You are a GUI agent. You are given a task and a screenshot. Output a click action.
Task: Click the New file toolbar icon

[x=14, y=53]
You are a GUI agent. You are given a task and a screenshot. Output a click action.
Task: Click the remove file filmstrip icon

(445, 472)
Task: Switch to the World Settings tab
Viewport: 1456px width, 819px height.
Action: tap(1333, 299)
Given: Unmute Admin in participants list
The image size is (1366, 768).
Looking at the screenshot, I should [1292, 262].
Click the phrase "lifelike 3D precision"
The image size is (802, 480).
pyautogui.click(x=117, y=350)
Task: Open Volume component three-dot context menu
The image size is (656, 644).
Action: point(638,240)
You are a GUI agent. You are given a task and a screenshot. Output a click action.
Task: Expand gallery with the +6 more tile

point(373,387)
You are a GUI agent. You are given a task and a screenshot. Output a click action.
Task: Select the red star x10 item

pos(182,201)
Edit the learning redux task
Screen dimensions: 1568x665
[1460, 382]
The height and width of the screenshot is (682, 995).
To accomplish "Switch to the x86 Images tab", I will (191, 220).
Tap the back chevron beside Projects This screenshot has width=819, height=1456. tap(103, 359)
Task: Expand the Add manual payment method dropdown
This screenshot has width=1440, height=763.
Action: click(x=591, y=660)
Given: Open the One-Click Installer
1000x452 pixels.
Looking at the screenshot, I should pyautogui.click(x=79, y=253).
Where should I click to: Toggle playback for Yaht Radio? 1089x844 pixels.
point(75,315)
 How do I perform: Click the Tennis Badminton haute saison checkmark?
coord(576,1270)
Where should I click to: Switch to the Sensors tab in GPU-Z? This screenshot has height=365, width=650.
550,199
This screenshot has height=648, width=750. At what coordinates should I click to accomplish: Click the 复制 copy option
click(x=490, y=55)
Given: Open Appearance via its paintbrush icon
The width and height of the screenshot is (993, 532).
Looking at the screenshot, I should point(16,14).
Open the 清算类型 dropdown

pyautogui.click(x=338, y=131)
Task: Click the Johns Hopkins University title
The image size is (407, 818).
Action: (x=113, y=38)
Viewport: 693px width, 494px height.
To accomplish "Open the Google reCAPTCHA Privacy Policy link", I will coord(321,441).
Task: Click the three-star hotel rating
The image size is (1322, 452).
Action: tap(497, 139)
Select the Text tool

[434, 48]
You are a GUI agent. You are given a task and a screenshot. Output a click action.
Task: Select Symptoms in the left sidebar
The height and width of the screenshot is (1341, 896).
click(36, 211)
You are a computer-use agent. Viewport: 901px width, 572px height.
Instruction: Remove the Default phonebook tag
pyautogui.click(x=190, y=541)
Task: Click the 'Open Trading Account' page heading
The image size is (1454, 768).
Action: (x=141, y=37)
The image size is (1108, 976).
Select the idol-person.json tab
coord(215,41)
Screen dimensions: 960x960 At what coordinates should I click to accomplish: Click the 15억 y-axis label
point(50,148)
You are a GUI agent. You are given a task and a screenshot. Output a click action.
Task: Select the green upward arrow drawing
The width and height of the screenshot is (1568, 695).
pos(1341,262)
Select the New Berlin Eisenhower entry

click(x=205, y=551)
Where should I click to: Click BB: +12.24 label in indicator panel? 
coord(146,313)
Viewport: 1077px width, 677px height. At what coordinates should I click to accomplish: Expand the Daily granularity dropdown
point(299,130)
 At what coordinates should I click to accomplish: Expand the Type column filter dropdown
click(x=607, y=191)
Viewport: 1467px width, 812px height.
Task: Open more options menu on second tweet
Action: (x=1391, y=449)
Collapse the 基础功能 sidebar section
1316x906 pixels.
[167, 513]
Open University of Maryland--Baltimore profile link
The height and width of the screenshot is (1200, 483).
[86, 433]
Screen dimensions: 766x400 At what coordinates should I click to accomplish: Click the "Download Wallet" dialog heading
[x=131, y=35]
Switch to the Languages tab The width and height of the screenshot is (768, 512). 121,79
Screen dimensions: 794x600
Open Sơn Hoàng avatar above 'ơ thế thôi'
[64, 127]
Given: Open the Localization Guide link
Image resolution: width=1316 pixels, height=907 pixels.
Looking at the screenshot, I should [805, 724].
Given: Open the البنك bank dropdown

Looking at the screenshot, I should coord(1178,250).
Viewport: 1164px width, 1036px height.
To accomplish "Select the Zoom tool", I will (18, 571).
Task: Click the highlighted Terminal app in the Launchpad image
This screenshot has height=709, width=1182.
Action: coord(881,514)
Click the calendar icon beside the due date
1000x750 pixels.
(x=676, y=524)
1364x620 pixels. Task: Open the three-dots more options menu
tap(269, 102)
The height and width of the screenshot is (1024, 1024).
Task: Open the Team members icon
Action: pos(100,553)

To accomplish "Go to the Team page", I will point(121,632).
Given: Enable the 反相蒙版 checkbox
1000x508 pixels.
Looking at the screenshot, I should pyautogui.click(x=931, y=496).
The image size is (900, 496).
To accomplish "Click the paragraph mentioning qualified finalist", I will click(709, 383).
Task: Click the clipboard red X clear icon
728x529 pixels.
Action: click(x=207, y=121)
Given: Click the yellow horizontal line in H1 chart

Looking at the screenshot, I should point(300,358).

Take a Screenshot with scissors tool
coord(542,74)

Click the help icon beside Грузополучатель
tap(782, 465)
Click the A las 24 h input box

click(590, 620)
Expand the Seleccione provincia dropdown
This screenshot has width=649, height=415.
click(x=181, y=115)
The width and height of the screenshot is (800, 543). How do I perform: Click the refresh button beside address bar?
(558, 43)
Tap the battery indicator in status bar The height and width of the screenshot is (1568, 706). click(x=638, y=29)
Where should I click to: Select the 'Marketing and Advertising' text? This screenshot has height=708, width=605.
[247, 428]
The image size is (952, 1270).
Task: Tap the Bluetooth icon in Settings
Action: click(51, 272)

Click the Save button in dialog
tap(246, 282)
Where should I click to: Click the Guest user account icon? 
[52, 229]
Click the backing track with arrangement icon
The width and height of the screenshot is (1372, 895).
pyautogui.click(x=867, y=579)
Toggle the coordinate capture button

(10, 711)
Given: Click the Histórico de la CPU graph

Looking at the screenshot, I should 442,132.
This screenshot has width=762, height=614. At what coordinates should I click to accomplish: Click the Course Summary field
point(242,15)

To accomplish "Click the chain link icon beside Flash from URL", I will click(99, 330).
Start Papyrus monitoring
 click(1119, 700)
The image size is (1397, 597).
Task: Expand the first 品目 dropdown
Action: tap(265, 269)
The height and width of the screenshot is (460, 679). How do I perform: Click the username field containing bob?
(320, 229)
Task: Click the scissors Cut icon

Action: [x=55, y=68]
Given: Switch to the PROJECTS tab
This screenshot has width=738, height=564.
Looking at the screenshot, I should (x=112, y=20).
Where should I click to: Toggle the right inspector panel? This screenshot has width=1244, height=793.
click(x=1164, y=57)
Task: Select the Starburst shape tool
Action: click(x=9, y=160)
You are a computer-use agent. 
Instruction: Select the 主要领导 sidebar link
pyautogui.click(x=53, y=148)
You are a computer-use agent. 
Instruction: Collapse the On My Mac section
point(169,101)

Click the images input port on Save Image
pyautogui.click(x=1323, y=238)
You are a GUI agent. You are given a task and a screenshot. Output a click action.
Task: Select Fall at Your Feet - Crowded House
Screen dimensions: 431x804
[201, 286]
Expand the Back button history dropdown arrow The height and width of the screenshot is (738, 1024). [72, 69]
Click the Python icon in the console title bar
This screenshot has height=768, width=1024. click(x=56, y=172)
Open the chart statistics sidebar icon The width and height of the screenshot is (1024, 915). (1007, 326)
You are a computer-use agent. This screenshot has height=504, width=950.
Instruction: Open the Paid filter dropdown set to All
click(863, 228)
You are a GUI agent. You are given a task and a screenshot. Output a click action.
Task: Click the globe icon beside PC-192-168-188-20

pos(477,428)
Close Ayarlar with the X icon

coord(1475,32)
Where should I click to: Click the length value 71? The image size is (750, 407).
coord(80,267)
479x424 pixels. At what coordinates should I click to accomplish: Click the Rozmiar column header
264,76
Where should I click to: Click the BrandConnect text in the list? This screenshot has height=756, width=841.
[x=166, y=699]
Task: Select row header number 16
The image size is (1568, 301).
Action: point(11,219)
┄┄┄┄┄┄┄┄┄┄
Task brief => Write out exactly, please, the lines beginning at the start of the material and ending with the line that holds "Tap the back", both included.

Expected output =>
You are a GUI agent. You are given a task and a screenshot. Output a click action.
Task: Click the New file toolbar icon

[x=14, y=53]
You are a GUI agent. You are given a task and a screenshot. Output a click action.
Task: Click the remove file filmstrip icon

(445, 472)
Task: Switch to the World Settings tab
Viewport: 1456px width, 819px height.
Action: tap(1333, 299)
Given: Unmute Admin in participants list
The image size is (1366, 768).
Looking at the screenshot, I should [1292, 262].
Click the phrase "lifelike 3D precision"
The image size is (802, 480).
pyautogui.click(x=117, y=350)
Task: Open Volume component three-dot context menu
The image size is (656, 644).
Action: point(638,240)
You are a GUI agent. You are given a task and a screenshot. Output a click action.
Task: Expand gallery with the +6 more tile

point(373,387)
You are a GUI agent. You are given a task and a screenshot. Output a click action.
Task: Select the red star x10 item

pos(182,201)
Edit the learning redux task
Screen dimensions: 1568x665
[1460, 382]
The height and width of the screenshot is (682, 995).
To accomplish "Switch to the x86 Images tab", I will (191, 220).
Tap the back chevron beside Projects This screenshot has width=819, height=1456. tap(103, 359)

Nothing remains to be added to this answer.